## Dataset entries
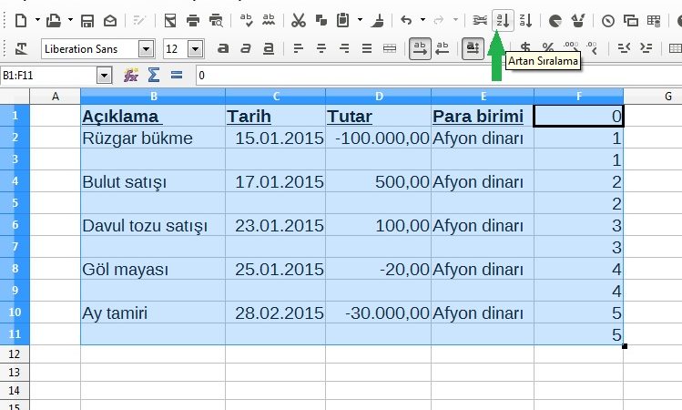The image size is (682, 410).
Task: Click the Print icon in toolbar
Action: 193,20
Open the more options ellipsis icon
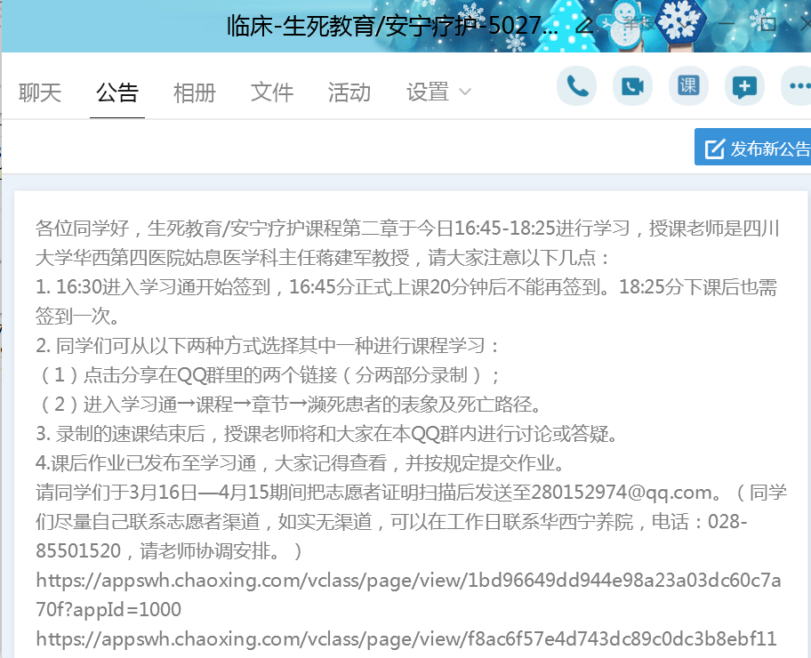Image resolution: width=811 pixels, height=658 pixels. click(798, 86)
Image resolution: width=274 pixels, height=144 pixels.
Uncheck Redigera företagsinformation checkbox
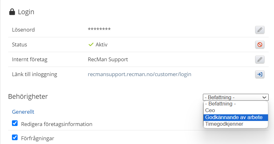coord(15,123)
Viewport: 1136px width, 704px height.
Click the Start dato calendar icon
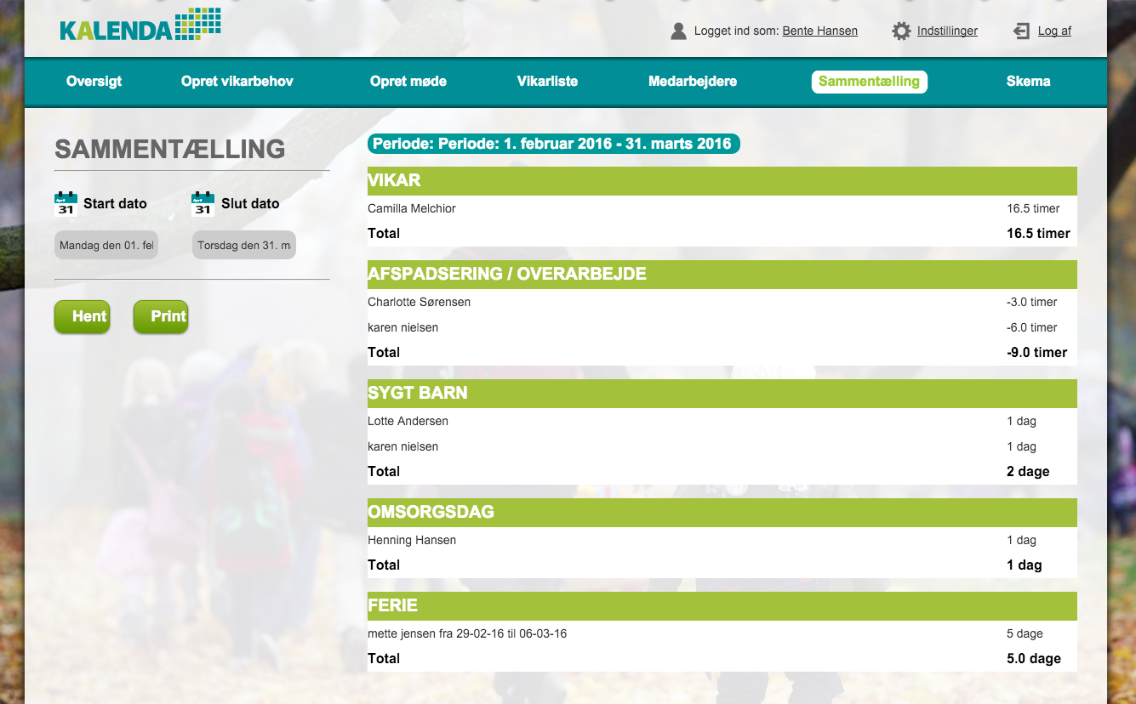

## WHAT YOU NEED TO DO
Produce an exact copy of the lines from the line containing "Uncheck Redigera företagsinformation checkbox" through the last line of the records, with no pictures and no other text.

## EXERCISE OUTPUT
Uncheck Redigera företagsinformation checkbox
coord(15,123)
Viewport: 1136px width, 704px height.
Click the Start dato calendar icon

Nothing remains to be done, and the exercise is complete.